Spark2.4.0源码分析之WorldCount Stage划分(DAGScheduler)(四)

简介: 理解FinalStage的转化(即Stage的划分)

Spark2.4.0源码分析之WorldCount Stage划分(DAGScheduler)(四)

更多资源

时序图

主要内容描述

  • 理解FinalStage的转化(即Stage的划分)

Stage 图解

源码分析

DAGSchedulerEventProcessLoop.onReceive

  • 调用DAGSchedulerEventProcessLoop.doOnReceive()函数处理事件
  /**
   * The main event loop of the DAG scheduler.
   */
  override def onReceive(event: DAGSchedulerEvent): Unit = {
    val timerContext = timer.time()
    try {
      doOnReceive(event)
    } finally {
      timerContext.stop()
    }
  }

DAGSchedulerEventProcessLoop.onReceive

  • 处理JobSubmitted事件,即调用dagScheduler.handleJobSubmitted()函数处理
private def doOnReceive(event: DAGSchedulerEvent): Unit = event match {
    case JobSubmitted(jobId, rdd, func, partitions, callSite, listener, properties) =>
      dagScheduler.handleJobSubmitted(jobId, rdd, func, partitions, callSite, listener, properties)

    case MapStageSubmitted(jobId, dependency, callSite, listener, properties) =>
      dagScheduler.handleMapStageSubmitted(jobId, dependency, callSite, listener, properties)

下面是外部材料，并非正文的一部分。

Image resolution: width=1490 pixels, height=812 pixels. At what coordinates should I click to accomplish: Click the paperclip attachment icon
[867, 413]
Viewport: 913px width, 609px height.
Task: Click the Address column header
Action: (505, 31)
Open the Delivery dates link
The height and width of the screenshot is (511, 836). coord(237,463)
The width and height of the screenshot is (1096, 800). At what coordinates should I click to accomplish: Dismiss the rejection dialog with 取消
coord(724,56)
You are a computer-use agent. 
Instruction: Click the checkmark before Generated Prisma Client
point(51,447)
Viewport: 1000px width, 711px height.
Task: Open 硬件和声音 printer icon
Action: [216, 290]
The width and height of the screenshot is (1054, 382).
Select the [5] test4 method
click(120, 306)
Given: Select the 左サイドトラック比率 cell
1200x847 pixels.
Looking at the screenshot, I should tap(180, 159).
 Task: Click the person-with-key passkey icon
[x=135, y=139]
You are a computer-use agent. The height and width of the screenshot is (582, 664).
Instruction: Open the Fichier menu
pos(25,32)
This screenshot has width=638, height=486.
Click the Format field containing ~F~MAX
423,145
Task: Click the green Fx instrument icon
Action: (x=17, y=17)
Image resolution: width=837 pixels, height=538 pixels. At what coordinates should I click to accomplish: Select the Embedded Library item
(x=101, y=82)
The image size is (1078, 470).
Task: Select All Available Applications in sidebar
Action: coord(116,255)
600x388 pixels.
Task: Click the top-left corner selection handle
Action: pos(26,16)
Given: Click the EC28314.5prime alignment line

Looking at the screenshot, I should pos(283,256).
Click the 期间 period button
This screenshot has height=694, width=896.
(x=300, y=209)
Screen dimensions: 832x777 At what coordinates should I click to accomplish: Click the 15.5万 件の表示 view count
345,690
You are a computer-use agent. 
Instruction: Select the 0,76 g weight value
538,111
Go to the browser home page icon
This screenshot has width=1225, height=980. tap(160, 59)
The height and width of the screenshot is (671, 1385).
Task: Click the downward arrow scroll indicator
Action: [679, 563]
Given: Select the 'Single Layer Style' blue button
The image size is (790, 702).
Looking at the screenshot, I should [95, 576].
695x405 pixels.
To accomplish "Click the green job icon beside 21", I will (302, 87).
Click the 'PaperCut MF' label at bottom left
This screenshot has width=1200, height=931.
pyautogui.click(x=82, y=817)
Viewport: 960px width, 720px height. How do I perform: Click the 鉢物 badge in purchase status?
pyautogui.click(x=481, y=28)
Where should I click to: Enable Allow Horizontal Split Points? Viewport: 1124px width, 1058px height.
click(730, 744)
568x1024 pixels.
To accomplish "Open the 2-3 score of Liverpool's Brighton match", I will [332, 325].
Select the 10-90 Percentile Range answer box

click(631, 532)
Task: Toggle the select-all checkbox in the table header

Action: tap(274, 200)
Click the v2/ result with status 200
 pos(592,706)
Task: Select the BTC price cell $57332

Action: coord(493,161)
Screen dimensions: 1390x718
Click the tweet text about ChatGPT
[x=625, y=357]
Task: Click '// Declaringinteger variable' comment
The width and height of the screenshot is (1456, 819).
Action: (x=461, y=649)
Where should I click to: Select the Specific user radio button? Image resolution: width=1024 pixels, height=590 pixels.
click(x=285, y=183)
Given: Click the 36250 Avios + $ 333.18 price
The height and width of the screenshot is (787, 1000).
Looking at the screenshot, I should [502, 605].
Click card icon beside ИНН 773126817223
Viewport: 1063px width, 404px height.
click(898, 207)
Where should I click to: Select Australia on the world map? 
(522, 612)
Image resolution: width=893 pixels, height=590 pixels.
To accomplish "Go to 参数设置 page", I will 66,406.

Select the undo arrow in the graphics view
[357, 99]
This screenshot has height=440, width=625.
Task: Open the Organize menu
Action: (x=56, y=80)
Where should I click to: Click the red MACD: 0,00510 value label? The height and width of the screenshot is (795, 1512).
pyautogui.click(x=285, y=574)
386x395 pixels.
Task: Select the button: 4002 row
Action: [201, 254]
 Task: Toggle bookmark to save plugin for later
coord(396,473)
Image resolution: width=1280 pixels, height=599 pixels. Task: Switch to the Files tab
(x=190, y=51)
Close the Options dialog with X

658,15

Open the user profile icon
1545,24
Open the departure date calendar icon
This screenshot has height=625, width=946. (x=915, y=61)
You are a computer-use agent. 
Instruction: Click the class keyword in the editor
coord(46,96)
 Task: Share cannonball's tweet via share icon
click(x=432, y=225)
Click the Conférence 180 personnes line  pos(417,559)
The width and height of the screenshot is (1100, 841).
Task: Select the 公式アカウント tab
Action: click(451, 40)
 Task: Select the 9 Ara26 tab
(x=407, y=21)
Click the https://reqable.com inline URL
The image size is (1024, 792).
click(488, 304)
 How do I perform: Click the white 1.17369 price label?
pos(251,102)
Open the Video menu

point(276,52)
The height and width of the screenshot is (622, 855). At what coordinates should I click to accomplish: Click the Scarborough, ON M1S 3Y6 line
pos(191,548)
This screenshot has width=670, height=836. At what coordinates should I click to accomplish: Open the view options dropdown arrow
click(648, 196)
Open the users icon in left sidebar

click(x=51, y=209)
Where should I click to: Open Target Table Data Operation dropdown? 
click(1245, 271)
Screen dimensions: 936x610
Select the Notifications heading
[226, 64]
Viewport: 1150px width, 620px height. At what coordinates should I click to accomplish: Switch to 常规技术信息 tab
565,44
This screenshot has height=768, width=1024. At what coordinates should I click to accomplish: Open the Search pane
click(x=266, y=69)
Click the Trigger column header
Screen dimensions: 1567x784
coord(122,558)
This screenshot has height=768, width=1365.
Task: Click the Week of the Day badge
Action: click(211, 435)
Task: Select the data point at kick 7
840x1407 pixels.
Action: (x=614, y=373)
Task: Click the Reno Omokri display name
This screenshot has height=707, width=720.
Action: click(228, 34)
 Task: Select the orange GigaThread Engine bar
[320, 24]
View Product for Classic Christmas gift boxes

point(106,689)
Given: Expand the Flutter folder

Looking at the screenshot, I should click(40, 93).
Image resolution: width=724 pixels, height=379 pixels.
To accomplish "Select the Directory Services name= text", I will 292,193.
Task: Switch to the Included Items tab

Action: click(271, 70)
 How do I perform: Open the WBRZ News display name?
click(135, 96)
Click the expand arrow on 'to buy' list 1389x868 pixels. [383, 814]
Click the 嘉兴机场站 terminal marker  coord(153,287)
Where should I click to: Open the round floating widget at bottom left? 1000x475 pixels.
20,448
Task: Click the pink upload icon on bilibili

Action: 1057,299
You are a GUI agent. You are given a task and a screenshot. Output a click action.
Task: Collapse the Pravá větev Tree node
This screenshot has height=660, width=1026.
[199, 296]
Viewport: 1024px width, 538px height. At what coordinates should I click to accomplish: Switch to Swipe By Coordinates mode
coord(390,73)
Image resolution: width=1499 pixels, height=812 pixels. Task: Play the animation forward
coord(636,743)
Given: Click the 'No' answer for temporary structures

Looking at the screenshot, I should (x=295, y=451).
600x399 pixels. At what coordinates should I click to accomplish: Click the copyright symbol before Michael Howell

    case StageCancelled(stageId, reason) =>
      dagScheduler.handleStageCancellation(stageId, reason)

    case JobCancelled(jobId, reason) =>
      dagScheduler.handleJobCancellation(jobId, reason)

    case JobGroupCancelled(groupId) =>
      dagScheduler.handleJobGroupCancelled(groupId)

    case AllJobsCancelled =>
      dagScheduler.doCancelAllJobs()

    case ExecutorAdded(execId, host) =>
      dagScheduler.handleExecutorAdded(execId, host)

    case ExecutorLost(execId, reason) =>
      val workerLost = reason match {
        case SlaveLost(_, true) => true
        case _ => false
      }
      dagScheduler.handleExecutorLost(execId, workerLost)

    case WorkerRemoved(workerId, host, message) =>
      dagScheduler.handleWorkerRemoved(workerId, host, message)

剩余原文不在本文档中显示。